**INSTRUCTIONS TO FOLLOW**
Look through the entries below and count every line in which "computer" appears; reply with the number only.

Segment Start: RECORDS PROVIDED

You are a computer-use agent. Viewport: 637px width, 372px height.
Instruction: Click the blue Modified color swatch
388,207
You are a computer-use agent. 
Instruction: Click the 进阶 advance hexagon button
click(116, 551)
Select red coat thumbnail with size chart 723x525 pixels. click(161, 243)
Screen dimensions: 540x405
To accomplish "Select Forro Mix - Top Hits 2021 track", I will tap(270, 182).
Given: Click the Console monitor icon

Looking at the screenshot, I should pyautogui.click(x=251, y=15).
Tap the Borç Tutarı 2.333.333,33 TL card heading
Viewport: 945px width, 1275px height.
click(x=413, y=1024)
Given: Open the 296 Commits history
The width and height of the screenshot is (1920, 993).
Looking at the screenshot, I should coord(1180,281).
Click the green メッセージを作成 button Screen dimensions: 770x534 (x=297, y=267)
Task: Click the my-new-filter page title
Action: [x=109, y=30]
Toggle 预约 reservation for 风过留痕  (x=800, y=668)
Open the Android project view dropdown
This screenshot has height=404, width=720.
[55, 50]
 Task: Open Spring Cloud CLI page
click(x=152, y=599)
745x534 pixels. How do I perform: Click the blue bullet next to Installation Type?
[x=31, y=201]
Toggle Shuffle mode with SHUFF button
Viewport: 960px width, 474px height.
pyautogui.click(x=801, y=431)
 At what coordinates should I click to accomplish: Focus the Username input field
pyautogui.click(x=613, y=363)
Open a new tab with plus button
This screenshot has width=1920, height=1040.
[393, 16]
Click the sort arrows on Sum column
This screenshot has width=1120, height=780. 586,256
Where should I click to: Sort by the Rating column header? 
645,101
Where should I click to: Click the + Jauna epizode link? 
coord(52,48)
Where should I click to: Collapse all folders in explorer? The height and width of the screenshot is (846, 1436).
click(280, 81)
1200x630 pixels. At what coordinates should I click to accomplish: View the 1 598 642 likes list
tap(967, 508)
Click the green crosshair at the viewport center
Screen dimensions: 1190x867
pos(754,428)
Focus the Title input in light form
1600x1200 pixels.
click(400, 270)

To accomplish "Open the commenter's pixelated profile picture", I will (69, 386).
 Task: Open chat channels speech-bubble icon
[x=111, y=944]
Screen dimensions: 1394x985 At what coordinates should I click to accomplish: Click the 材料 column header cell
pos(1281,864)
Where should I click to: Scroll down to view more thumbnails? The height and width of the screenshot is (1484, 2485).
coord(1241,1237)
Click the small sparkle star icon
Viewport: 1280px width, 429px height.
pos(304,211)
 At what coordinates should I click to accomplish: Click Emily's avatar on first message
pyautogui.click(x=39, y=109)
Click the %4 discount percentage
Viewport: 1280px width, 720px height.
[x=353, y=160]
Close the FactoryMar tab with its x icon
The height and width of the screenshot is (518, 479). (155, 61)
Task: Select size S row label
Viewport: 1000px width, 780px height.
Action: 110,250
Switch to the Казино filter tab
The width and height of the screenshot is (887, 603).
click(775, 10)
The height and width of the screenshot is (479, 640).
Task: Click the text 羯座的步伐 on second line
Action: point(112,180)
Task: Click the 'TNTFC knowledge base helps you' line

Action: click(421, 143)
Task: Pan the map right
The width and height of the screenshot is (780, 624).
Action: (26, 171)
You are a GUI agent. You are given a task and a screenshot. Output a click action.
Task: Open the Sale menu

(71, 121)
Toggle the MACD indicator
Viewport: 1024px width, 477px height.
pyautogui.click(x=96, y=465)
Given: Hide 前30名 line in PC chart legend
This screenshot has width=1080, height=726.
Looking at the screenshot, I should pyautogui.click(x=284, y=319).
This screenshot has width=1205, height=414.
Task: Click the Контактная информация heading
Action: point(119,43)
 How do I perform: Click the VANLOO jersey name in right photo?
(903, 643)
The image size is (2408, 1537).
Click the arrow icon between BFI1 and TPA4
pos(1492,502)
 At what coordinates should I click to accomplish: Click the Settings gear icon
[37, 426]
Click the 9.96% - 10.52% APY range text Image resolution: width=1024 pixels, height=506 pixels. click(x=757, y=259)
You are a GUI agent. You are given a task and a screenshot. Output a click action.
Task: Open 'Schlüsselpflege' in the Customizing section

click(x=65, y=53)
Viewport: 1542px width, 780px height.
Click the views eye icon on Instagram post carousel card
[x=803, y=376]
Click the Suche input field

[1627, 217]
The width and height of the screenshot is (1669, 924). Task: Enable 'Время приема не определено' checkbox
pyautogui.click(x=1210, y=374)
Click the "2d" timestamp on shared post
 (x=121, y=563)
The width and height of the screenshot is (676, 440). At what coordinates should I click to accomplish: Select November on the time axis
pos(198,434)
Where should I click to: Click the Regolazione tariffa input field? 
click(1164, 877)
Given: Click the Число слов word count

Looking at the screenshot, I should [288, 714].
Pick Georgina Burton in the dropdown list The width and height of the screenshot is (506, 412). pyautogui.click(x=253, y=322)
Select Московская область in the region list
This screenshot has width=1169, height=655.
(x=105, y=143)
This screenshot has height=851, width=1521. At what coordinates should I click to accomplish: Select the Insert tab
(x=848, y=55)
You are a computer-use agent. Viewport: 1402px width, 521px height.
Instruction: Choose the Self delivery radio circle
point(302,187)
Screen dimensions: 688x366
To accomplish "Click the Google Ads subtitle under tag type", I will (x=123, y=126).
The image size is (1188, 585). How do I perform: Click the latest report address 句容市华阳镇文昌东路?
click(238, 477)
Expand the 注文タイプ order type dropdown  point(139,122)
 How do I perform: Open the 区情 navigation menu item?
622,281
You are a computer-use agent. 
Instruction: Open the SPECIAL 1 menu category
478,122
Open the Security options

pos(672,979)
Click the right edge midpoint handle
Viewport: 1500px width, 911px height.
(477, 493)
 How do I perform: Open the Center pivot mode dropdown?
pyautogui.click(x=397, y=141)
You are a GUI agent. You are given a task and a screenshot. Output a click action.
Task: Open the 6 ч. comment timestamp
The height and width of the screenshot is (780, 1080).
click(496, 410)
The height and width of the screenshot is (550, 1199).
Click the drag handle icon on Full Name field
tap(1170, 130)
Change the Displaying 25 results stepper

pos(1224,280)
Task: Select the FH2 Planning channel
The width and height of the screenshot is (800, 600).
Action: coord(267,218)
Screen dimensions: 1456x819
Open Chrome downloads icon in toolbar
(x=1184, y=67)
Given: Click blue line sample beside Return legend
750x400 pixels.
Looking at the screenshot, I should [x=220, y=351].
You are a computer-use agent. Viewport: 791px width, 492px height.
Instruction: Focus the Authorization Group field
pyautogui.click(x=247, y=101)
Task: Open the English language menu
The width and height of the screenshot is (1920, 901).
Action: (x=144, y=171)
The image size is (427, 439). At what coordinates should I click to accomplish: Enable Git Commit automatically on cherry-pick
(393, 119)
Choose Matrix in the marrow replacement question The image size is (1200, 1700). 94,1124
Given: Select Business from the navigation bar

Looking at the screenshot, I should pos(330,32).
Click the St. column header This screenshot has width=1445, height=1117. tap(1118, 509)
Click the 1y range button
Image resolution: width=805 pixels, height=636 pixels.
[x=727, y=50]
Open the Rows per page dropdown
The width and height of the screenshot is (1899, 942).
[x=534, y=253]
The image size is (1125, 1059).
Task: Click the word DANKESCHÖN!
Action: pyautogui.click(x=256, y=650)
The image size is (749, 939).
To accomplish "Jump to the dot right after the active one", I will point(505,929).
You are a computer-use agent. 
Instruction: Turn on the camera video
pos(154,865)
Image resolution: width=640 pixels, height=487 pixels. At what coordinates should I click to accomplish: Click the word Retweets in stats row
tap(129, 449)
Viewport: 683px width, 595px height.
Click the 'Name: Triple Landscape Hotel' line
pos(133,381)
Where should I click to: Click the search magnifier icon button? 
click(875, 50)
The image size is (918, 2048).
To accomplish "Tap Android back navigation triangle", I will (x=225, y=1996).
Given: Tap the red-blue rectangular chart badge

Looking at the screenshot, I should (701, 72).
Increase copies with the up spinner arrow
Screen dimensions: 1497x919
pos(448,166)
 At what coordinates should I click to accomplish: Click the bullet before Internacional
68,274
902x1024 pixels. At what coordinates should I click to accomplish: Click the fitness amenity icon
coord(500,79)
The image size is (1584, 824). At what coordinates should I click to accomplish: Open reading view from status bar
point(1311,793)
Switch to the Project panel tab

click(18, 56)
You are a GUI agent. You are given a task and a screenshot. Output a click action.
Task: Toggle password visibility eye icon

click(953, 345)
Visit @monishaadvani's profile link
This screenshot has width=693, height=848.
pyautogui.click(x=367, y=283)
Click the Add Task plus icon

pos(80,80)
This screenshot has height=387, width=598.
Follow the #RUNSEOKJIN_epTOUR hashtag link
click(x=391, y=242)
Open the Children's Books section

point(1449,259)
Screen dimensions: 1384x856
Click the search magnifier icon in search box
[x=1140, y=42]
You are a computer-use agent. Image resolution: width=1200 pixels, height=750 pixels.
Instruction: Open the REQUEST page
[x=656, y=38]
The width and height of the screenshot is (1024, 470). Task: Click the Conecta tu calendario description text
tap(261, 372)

Segment End: RECORDS PROVIDED

**YOUR SOLUTION**
7